Wyświetl Pojedyńczy Post
Stary 22-03-2016, 20:21   #117
Warlock
Konto usunięte
 
Warlock's Avatar
 
Reputacja: 1 Warlock ma wspaniałą reputacjęWarlock ma wspaniałą reputacjęWarlock ma wspaniałą reputacjęWarlock ma wspaniałą reputacjęWarlock ma wspaniałą reputacjęWarlock ma wspaniałą reputacjęWarlock ma wspaniałą reputacjęWarlock ma wspaniałą reputacjęWarlock ma wspaniałą reputacjęWarlock ma wspaniałą reputacjęWarlock ma wspaniałą reputację
Pajęczy Zagajnik, Ostland
7 Kaldezeit, 2526 K.I.
Zmierzch


Ziemia wydawała się poruszać pod stopami uciekających. Tysiące pnączy, pędów roślin i korzeni wiło się szaleńczo, niczym stado jadowitych węży, gotowych zaatakować w najmniej oczekiwanym momencie. Pomimo pulsującej w żyłach adrenaliny, chłopom powoli zaczynało brakować powietrza w płucach, a palący ból w mięśniach wydawał się być nie do zniesienia.
Ktoś na tyłach pochodu potknął się i przewrócił, nikt jednak nie rzucił się z pomocą nieszczęśnikowi, pomimo iż poprzysięgli trzymać się razem. Trawił ich strach; jedno z najbardziej pierwotnych narzędzi obronnych ludzkiego organizmu, które nie pozwalało popełnić głupstw w chwili zagrożenia życia.
W powietrzu zaroiło się od przelatujących ze świstem kolców, które, niczym strzały, szybko dziesiątkowały biegnących na oślep chłopów. Dla nich było już za późno aby się wycofać. Droga prowadziła na wprost, przez usłany egzotycznymi roślinami zagajnik, który okazał się być śmiercionośną pułapką; a jedyną alternatywą była walka z olbrzymimi pająkami, które stanęły na skraju drzew, z głodem przyglądając się swym ofiarom.

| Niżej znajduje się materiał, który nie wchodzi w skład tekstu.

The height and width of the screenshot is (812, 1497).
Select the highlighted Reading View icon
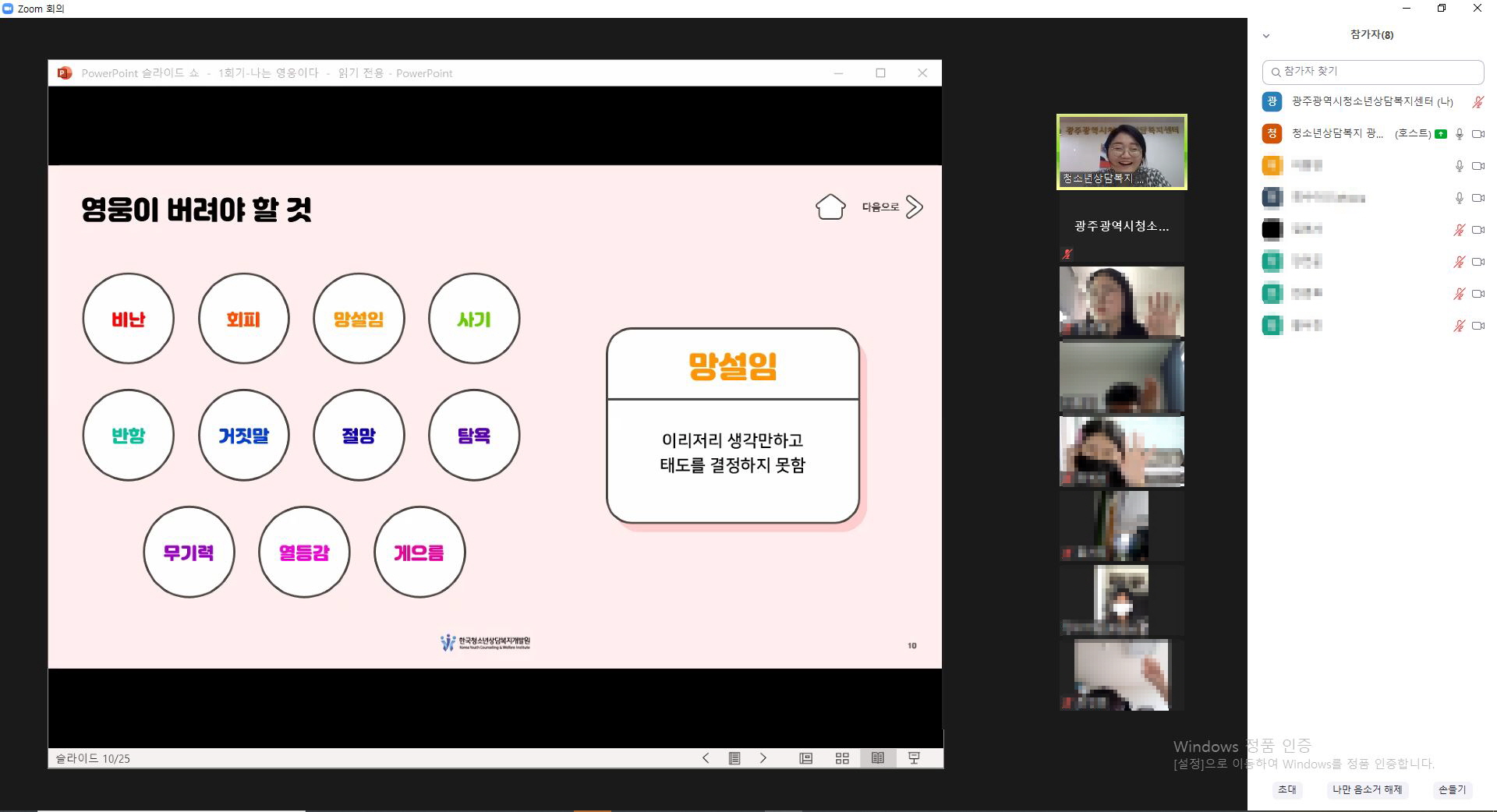pos(878,758)
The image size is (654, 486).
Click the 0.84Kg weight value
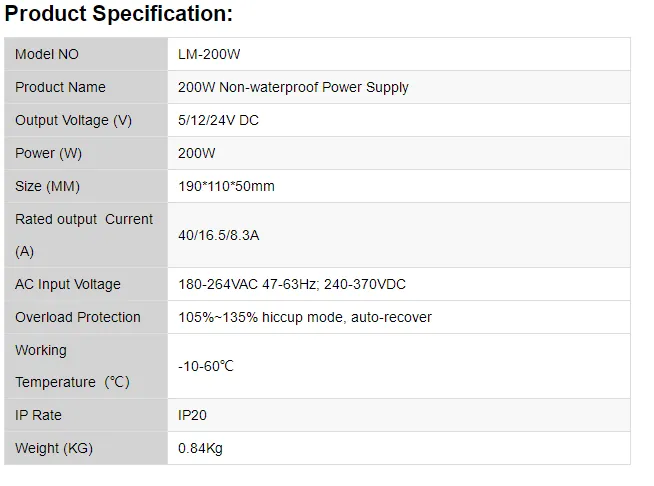pyautogui.click(x=201, y=448)
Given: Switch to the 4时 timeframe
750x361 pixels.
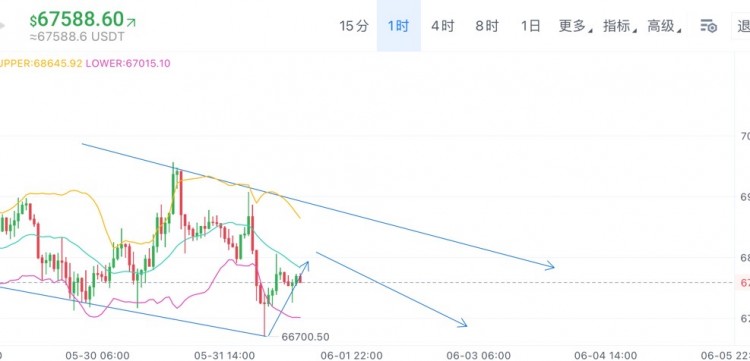Looking at the screenshot, I should pos(442,26).
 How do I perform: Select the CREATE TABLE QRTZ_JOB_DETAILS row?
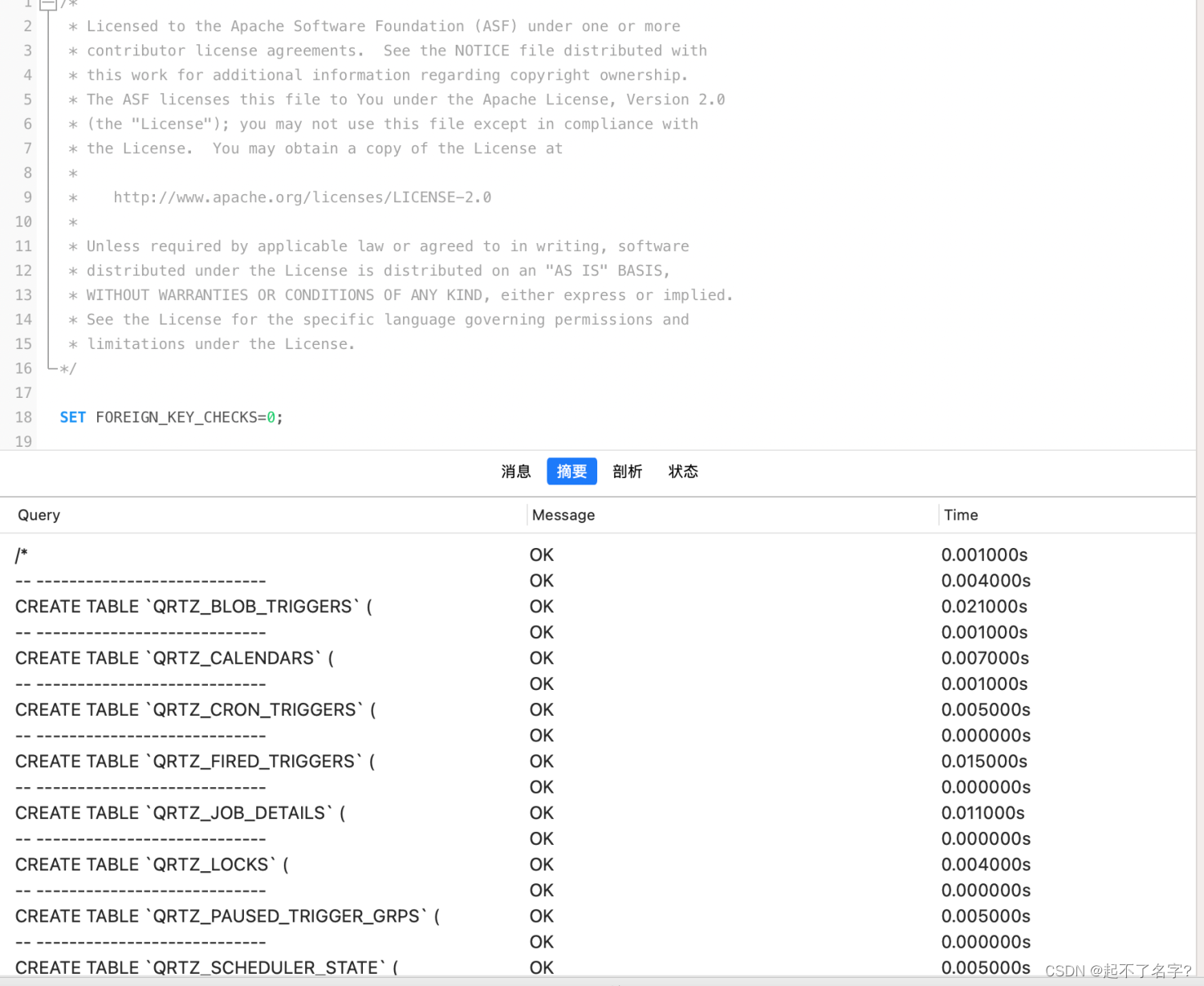(x=179, y=813)
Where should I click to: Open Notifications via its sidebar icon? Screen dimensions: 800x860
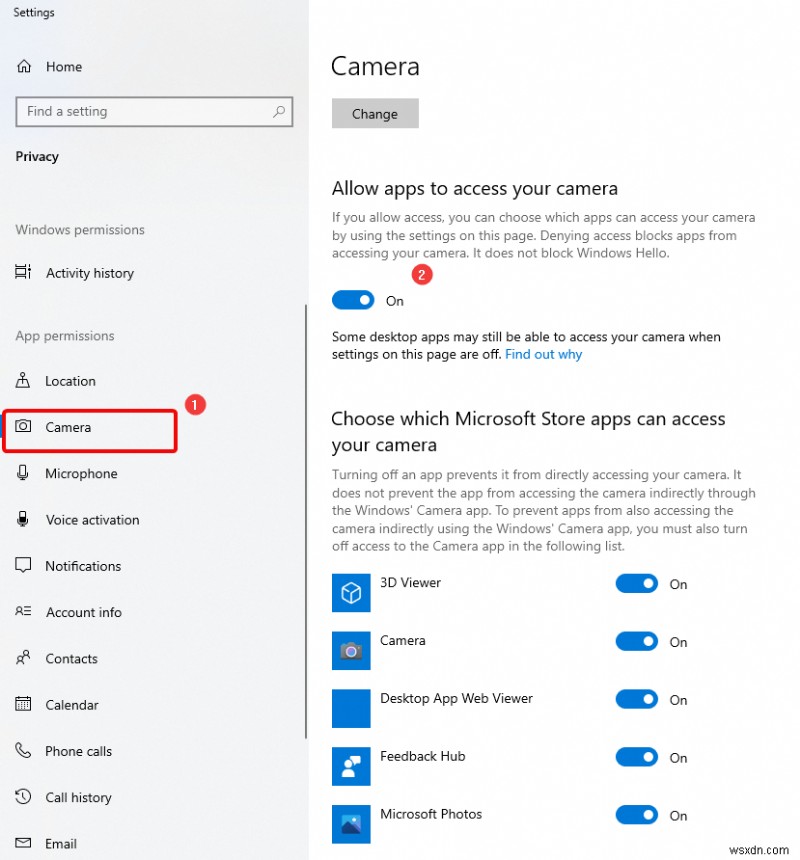[x=23, y=566]
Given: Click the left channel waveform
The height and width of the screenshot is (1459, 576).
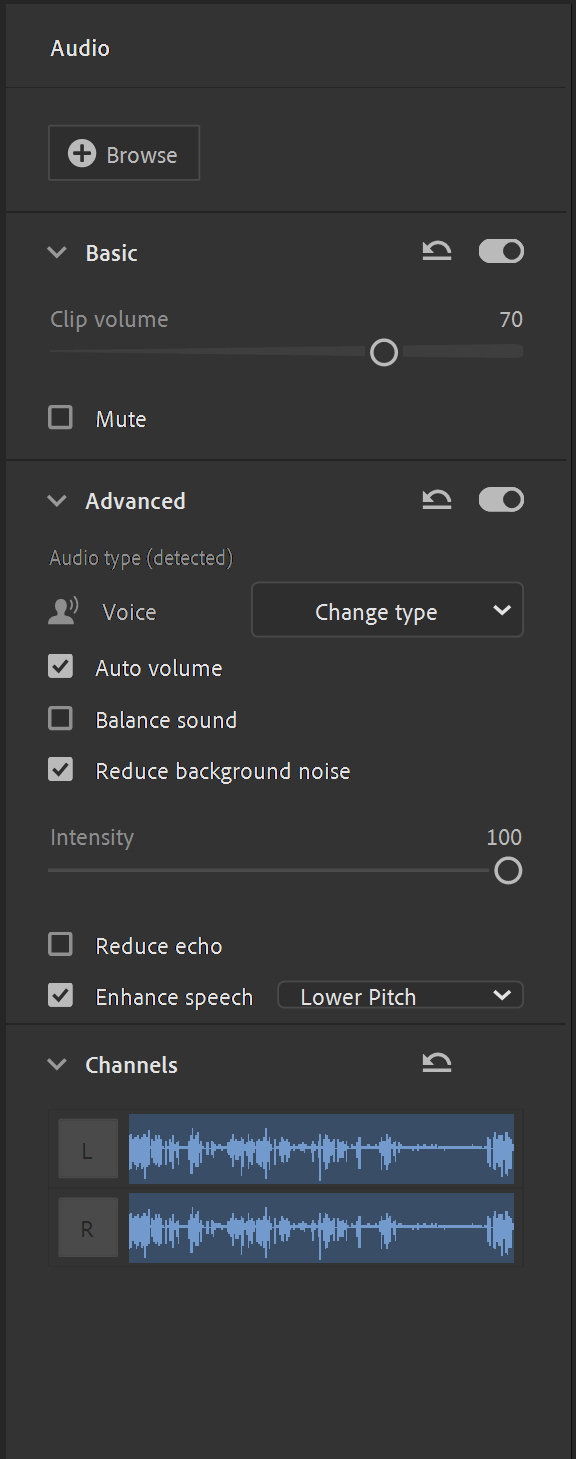Looking at the screenshot, I should (321, 1150).
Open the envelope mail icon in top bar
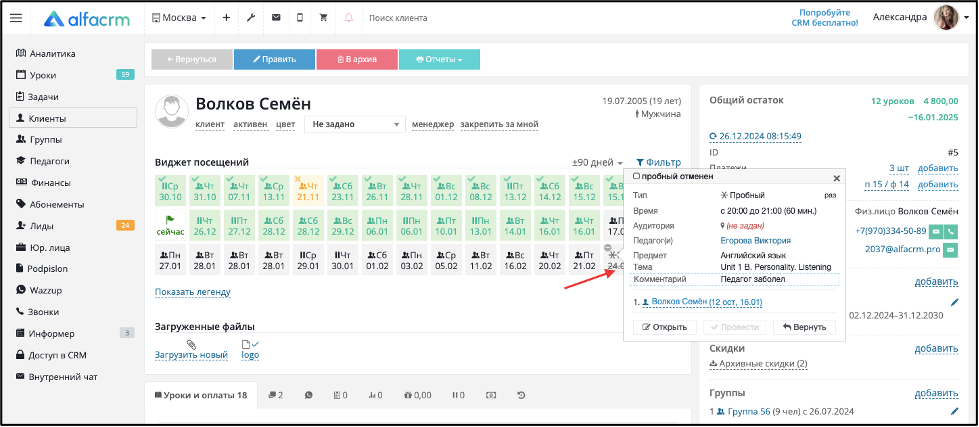Viewport: 979px width, 427px height. (276, 18)
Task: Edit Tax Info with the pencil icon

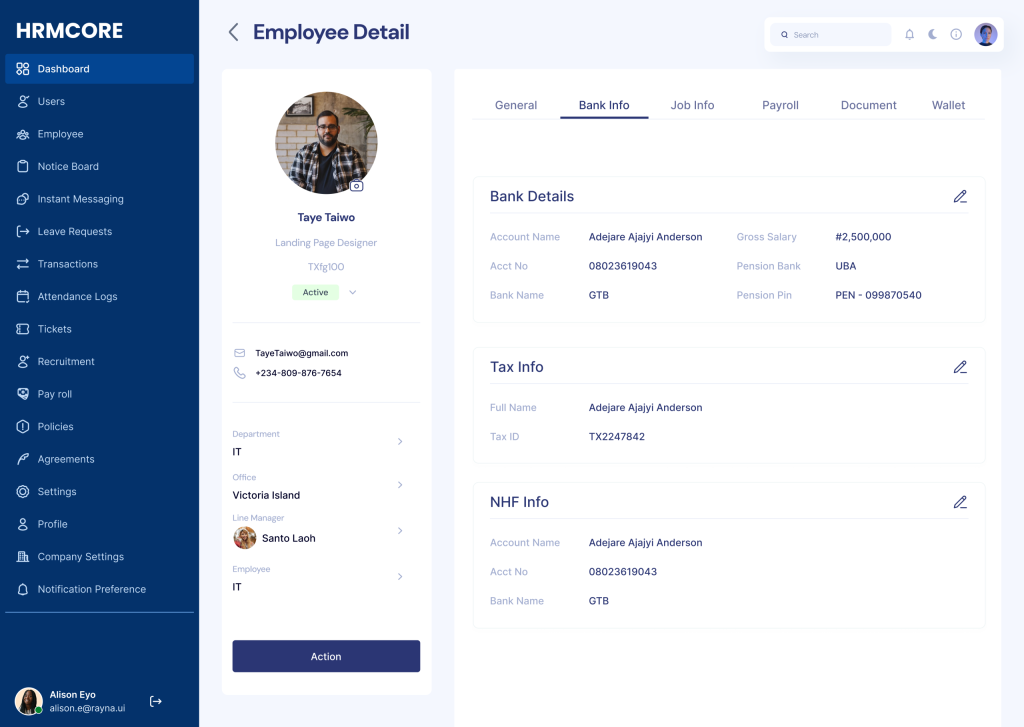Action: (960, 367)
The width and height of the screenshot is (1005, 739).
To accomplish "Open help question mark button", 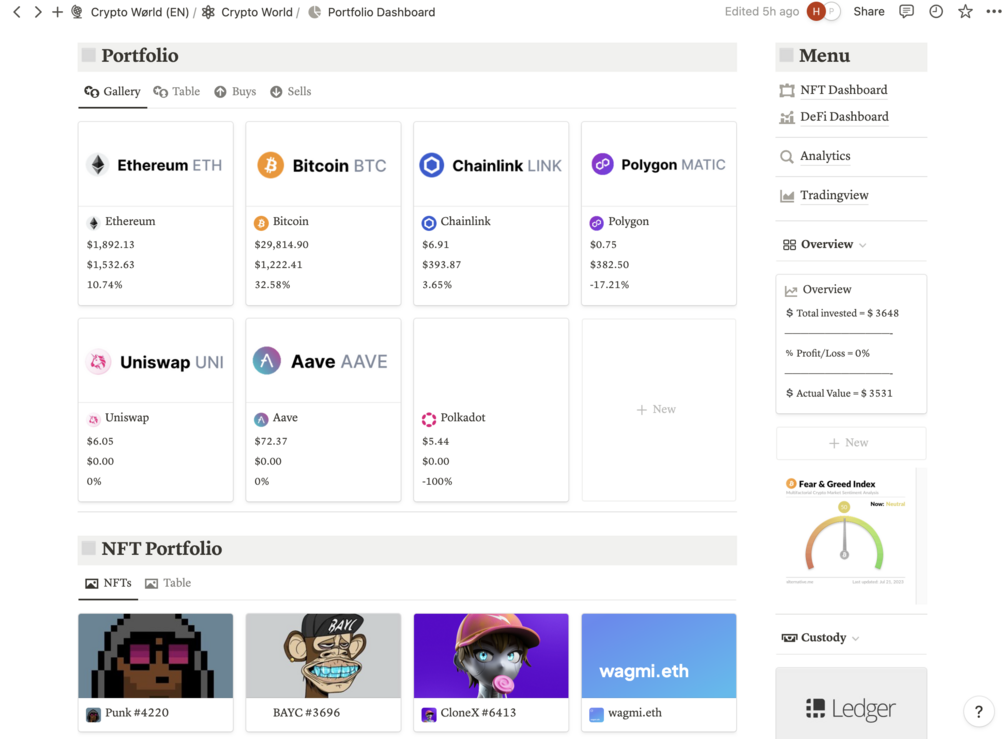I will [979, 711].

Kolejna osoba za plecami Schulza się przewróciła, tym razem stary żołnierz zdecydował się spojrzeć za siebie nie zwalniając tempa. Na stercie ohydnie wijących się pnączy leżał martwy akolita Willhelm z długim na kilkadziesiąt centymetrów kolcem wystającym z oka. Jego los był już przesądzony, podobnie jak Daniela, który spętany mackami rośliny, ciągnięty był w stronę największego kwiatu znajdującego się w samym sercu żądnego krwi organizmu.
Pomimo kolca jadowego wbitego w jego lewe udo, młody banita wciąż pozostawał przytomny. Niesparaliżowaną ręką sięgnął pod pazuchę, skąd wyciągnął butelkę silnego alkoholu, który przemycił z klasztornych zapasów, po czym odkorkował ją, wziął solidny łyk i wcisnął do środka kawałek suchej szmaty. Schulz wiedział co zaraz nastąpi, dlatego nie musiał się temu dłużej przyglądać.

- Niechaj ziemia lekką ci będzie, przyjacielu - powiedział, przeżegnawszy się na znak Sigmara.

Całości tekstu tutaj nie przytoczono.